*** PROVIDED MATERIAL Section Begins ***

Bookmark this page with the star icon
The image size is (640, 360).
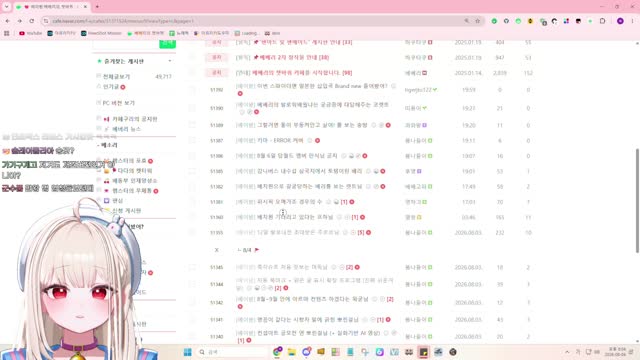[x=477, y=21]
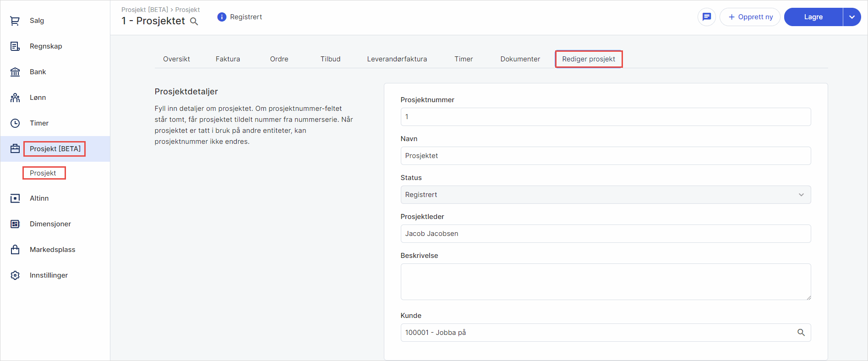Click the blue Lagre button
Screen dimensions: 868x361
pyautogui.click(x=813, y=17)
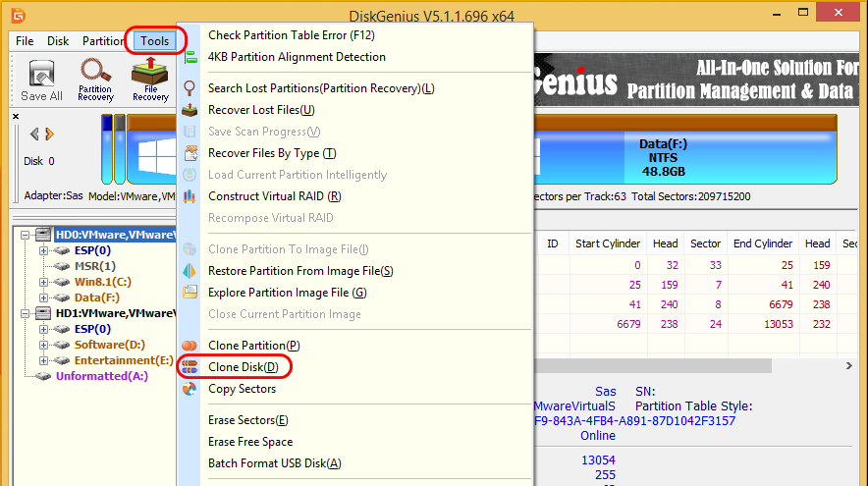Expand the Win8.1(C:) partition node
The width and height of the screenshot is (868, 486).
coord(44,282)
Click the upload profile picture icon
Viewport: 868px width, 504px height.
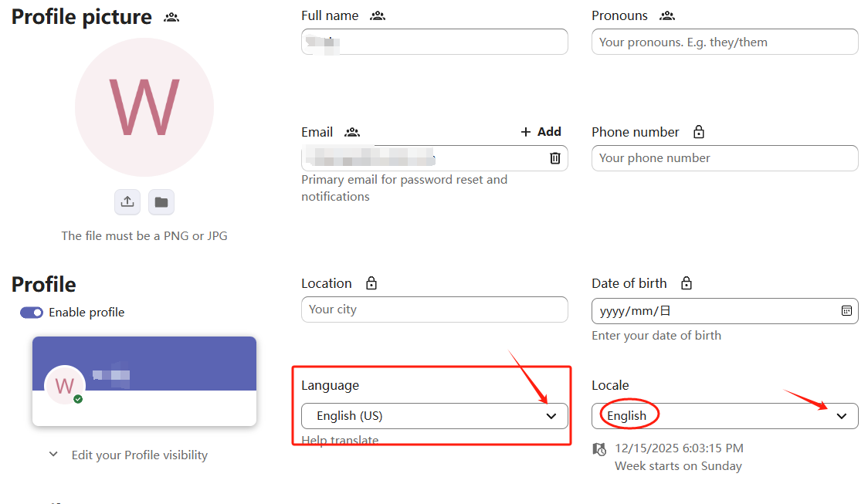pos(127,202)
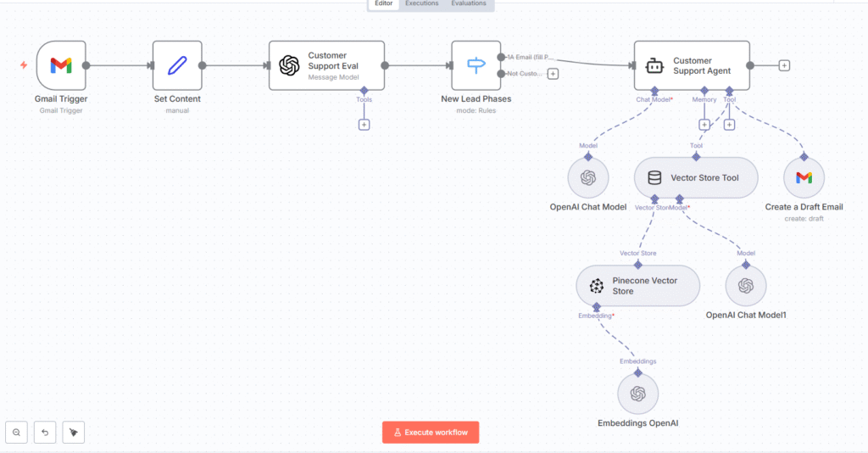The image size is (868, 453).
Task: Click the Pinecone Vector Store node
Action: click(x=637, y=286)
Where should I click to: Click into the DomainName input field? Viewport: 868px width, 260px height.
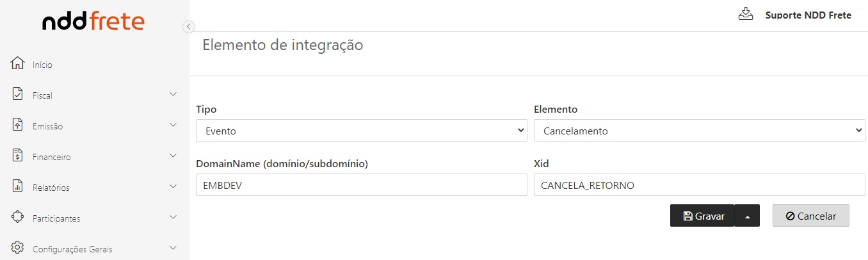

*** PROVIDED MATERIAL Section Ends ***
*** PROVIDED MATERIAL Section Begins ***

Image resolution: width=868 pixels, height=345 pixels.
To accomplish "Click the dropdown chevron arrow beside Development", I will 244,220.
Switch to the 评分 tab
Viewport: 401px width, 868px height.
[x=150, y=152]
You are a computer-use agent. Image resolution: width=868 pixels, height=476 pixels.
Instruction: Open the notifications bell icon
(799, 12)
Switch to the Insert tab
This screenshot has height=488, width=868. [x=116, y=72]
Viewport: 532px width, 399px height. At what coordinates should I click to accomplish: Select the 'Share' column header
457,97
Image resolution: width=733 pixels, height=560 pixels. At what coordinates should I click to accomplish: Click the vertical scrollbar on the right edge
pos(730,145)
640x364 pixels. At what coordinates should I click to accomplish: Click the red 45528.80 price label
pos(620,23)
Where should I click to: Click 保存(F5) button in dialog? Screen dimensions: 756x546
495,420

*** PROVIDED MATERIAL Section Ends ***

[DIRECTIONS]: Copy word for word the lines of the records above from the one with "Bookmark this page with the star icon" up to and including the one with "Click the upload profile picture icon". Skip the pictures.

[ANSWER BELOW]:
Bookmark this page with the star icon
The image size is (640, 360).
[x=477, y=21]
Click the blue Lagre button
Screen dimensions: 868x361
pyautogui.click(x=813, y=17)
Expand the Win8.1(C:) partition node
The width and height of the screenshot is (868, 486).
coord(44,282)
Click the upload profile picture icon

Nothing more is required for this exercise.